Assumption: Melt pressure interacts with other predictors.
So i test the model with the following four formulas:
mass ~ I(Inj1PrsAct_meanOfInjPhase **2) + Inj1PosVolAct_Var
mass ~ I(Inj1PrsAct_meanOfInjPhase **2) + Inj1HtgEd3Act_1stPCscore
mass ~ I(Inj1PrsAct_meanOfInjPhase **2) + ClpFceAct_1stPCscore
mass ~ I(Inj1PrsAct_meanOfInjPhase **2) + OilTmp1Act_1stPCscore Code:
formula = "mass ~ I(Inj1PrsAct_meanOfInjPhase ** 2) + Inj1PosVolAct_Var"
model = sm.ols(formula, training_data).fit()
print("{} \n{}".format(model.rsquared, model.pvalues))
predictions = model.predict(test_data_predictors)
mean_squared_error = np.mean(np.square(test_data_response.mass - predictions))
print("Test-MSE: " + str(mean_squared_error))
print("")
formula = "mass ~ I(Inj1PrsAct_meanOfInjPhase ** 2) + Inj1HtgEd3Act_1stPCscore"
model = sm.ols(formula, training_data).fit()
print("{} \n{}".format(model.rsquared, model.pvalues))
predictions = model.predict(test_data_predictors)
mean_squared_error = np.mean(np.square(test_data_response.mass - predictions))
print("Test-MSE: " + str(mean_squared_error))
print("")
formula = "mass ~ I(Inj1PrsAct_meanOfInjPhase ** 2) + ClpFceAct_1stPCscore"
model = sm.ols(formula, training_data).fit()
print("{} \n{}".format(model.rsquared, model.pvalues))
predictions = model.predict(test_data_predictors)
mean_squared_error = np.mean(np.square(test_data_response.mass - predictions))
print("Test-MSE: " + str(mean_squared_error))
print("")
formula = "mass ~ I(Inj1PrsAct_meanOfInjPhase ** 2) + OilTmp1Act_1stPCscore"
model = sm.ols(formula, training_data).fit()
print("{} \n{}".format(model.rsquared, model.pvalues))
predictions = model.predict(test_data_predictors)
mean_squared_error = np.mean(np.square(test_data_response.mass - predictions))

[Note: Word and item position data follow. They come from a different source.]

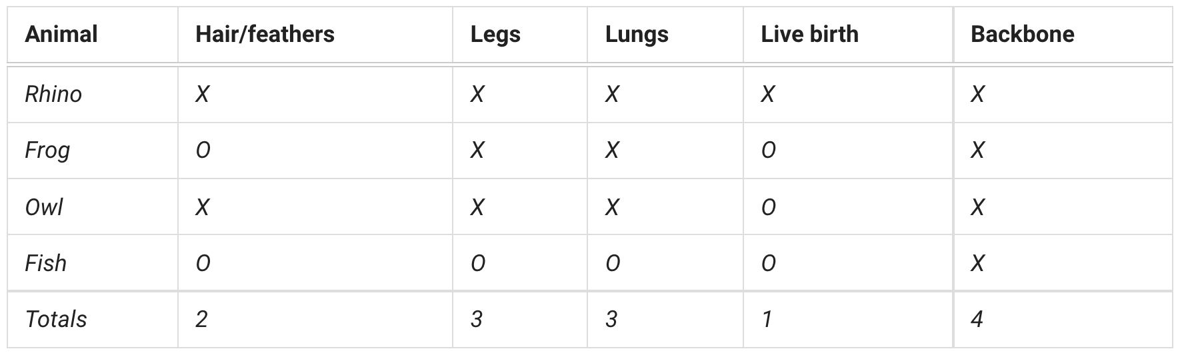The image size is (1180, 357).
Task: Click the Live birth total value 1
Action: coord(767,320)
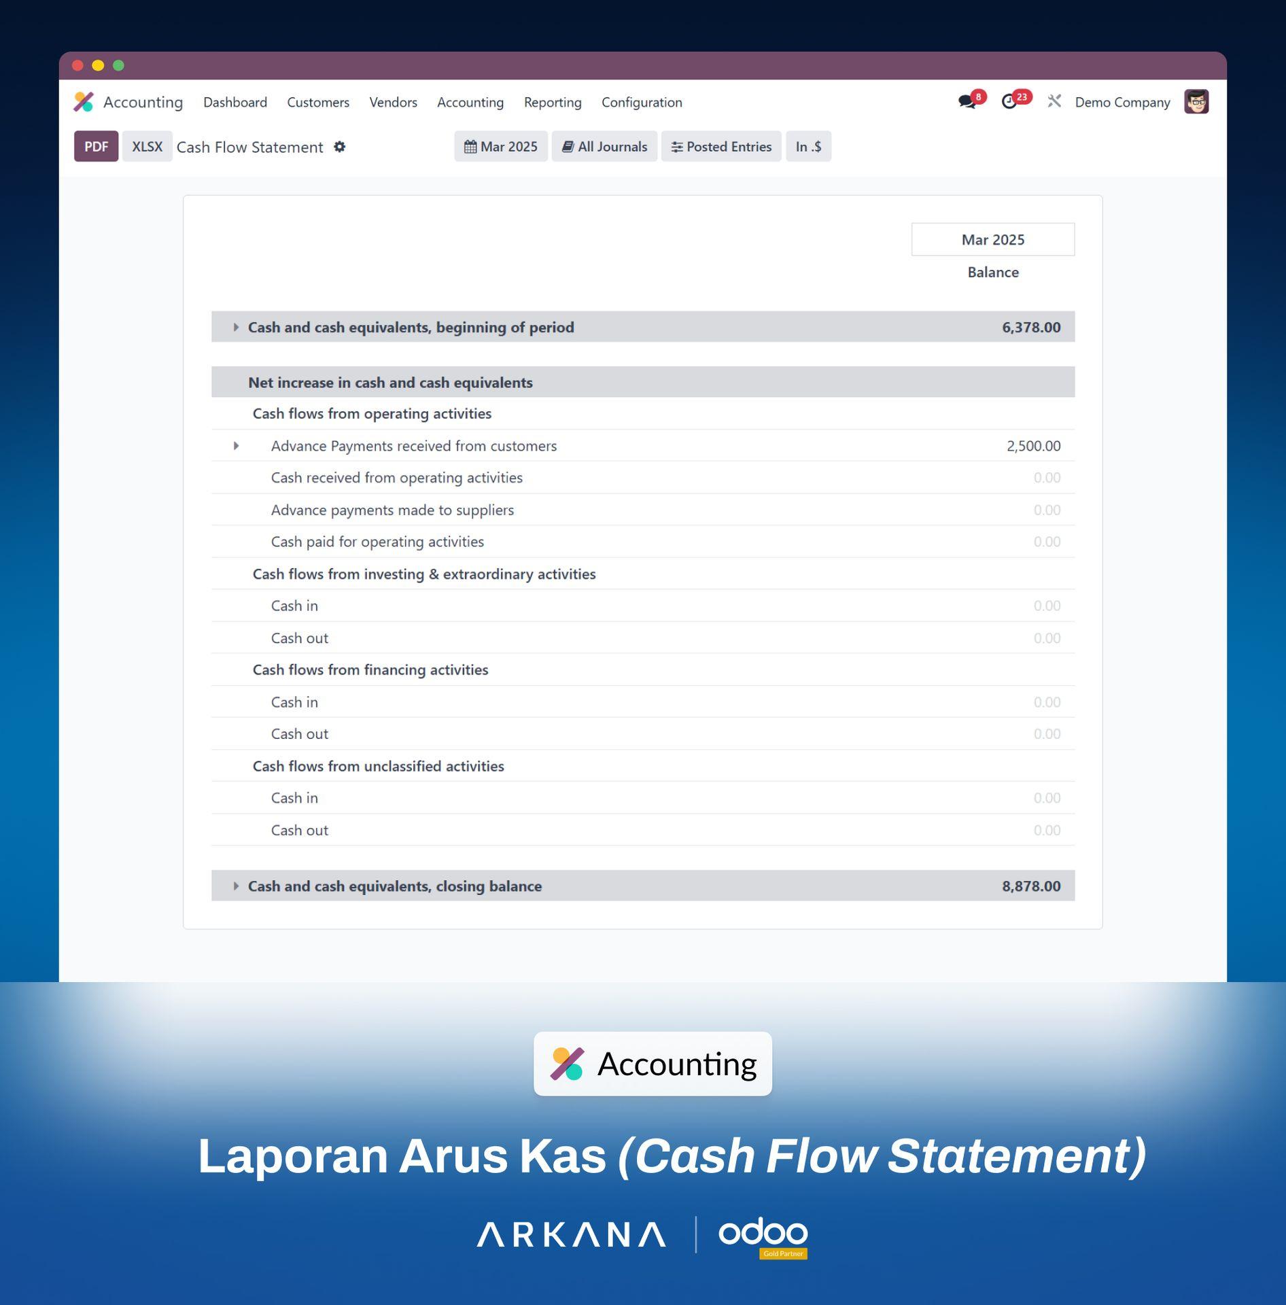
Task: Open the In .$ currency selector
Action: (808, 146)
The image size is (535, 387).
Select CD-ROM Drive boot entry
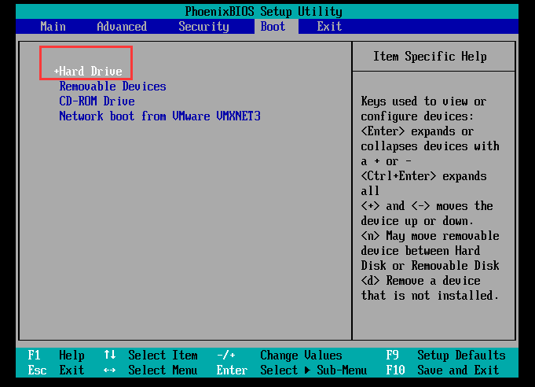click(97, 101)
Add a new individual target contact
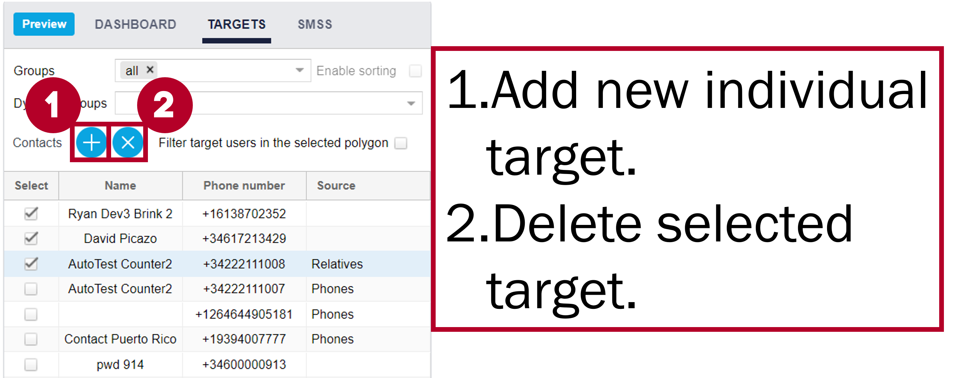977x378 pixels. click(91, 143)
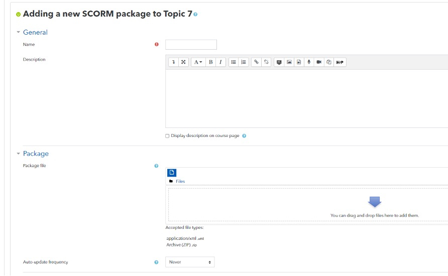Insert an unordered bullet list
The width and height of the screenshot is (448, 276).
(x=234, y=62)
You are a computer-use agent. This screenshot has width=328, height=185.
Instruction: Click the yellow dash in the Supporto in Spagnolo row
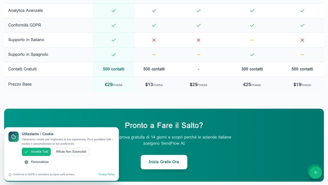point(153,54)
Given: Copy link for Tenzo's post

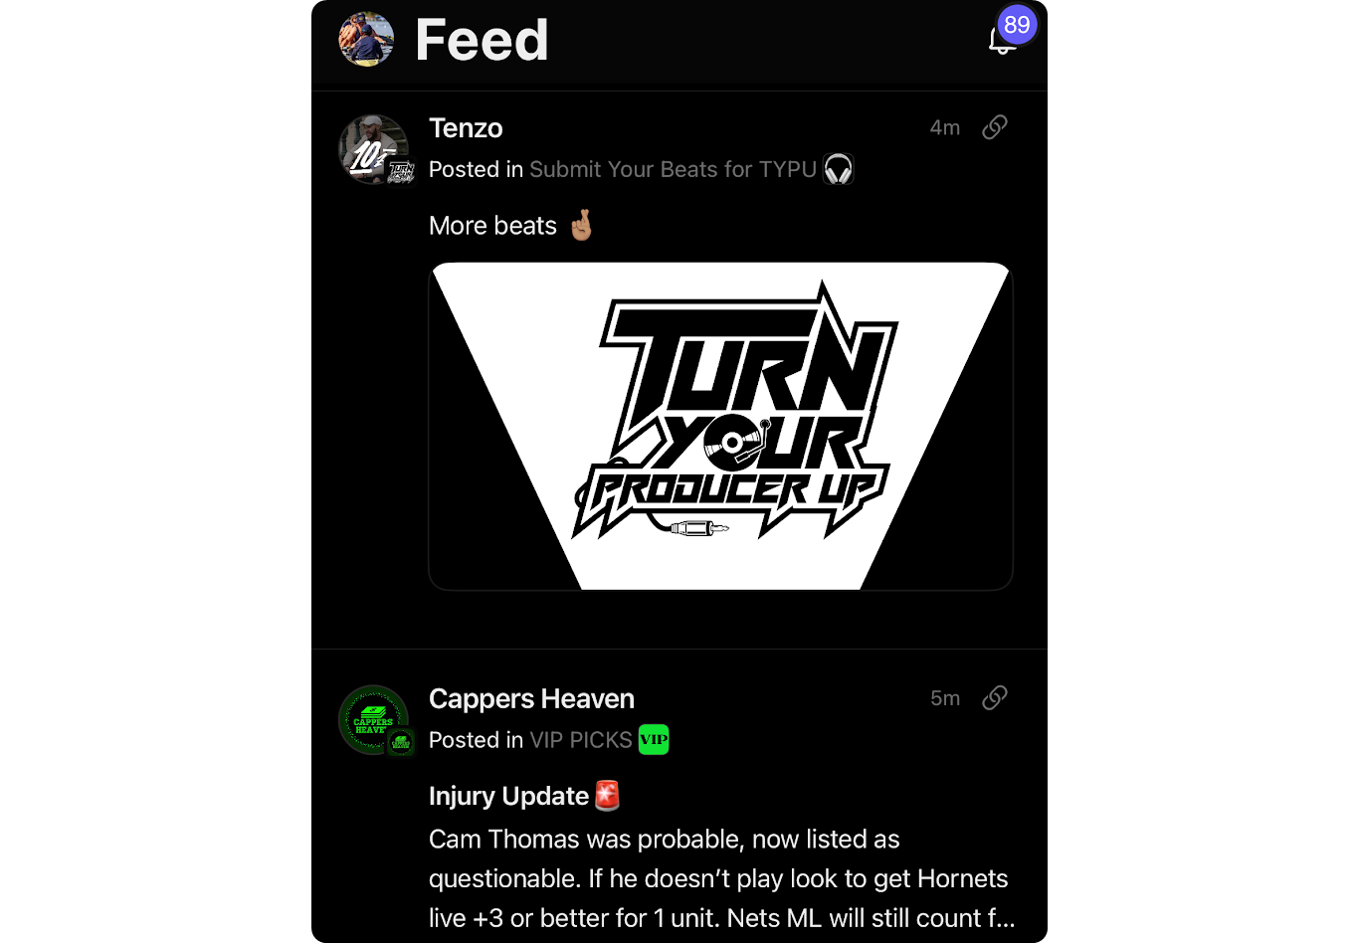Looking at the screenshot, I should [995, 127].
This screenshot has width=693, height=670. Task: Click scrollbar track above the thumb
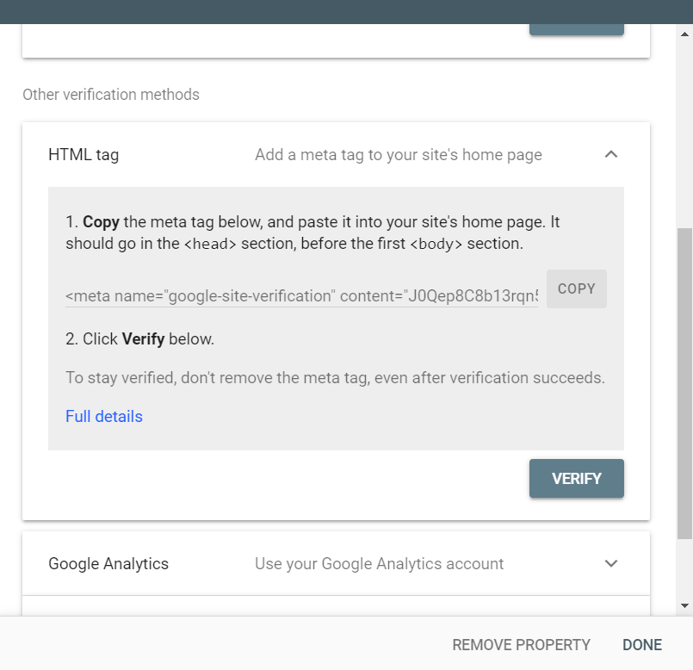click(684, 133)
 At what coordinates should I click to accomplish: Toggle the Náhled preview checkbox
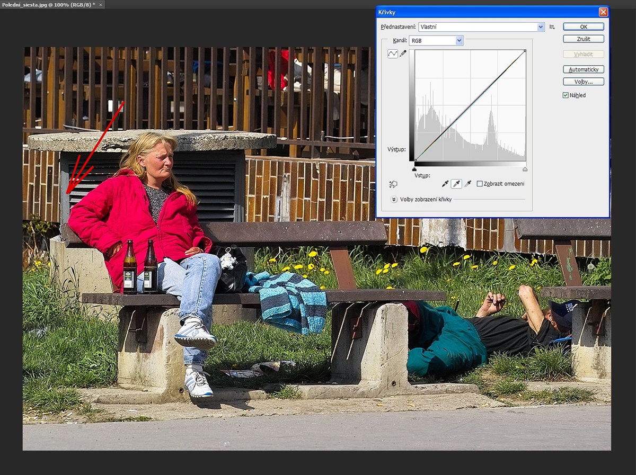pyautogui.click(x=566, y=95)
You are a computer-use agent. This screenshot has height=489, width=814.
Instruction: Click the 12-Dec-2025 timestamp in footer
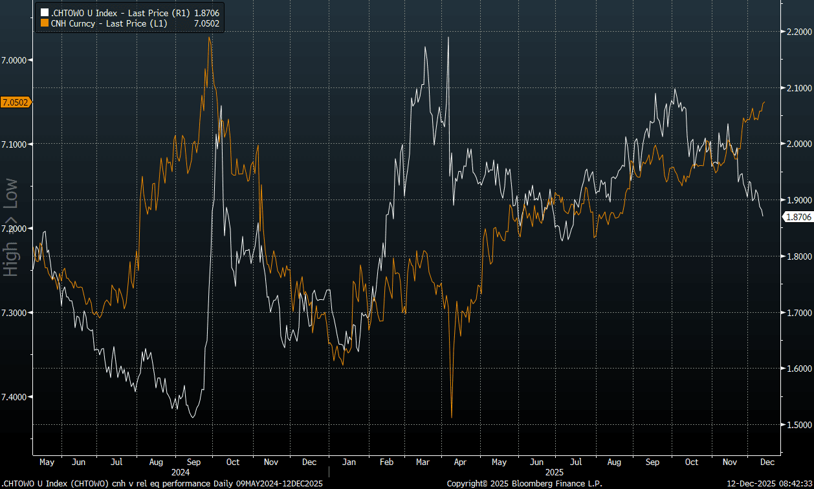tap(770, 484)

print("Test-MSE: " + str(mean_squared_error))
Result:
0.8499181662792705
Intercept 5.687933e-60
I(Inj1PrsAct_meanOfInjPhase ** 2) 1.059112e-10
Inj1PosVolAct_Var 7.885262e-05
dtype: float64
Test-MSE: 0.0011954647603415022
0.8812749130613108
Intercept 2.333609e-269
I(Inj1PrsAct_meanOfInjPhase ** 2) 4.249840e-55
Inj1HtgEd3Act_1stPCscore 1.597053e-12
dtype: float64
Test-MSE: 0.000720889337867233
0.9554152188182675
Intercept 0.000000e+00
I(Inj1PrsAct_meanOfInjPhase ** 2) 5.544314e-68
ClpFceAct_1stPCscore 5.536850e-44
dtype: float64
Test-MSE: 0.00032245937751217455
0.9620744028690842
Intercept 0.000000e+00
I(Inj1PrsAct_meanOfInjPhase ** 2) 2.795905e-106
OilTmp1Act_1stPCscore 3.700602e-49
dtype: float64
Test-MSE: 0.000246656257047295
In all of the tested formulas, the R-squared is worse than the model shown and tested in section 3 and 4. The only noteworthy formula is {mass ~ I(Inj1PrsAct_meanOfInjPhase **2) + OilTmp1Act_1stPCscore} for which the R-squared is 0.962 and the MSE is 0.000247 which is remotely as good as the chosen model but still not good enough to be considered as the new model.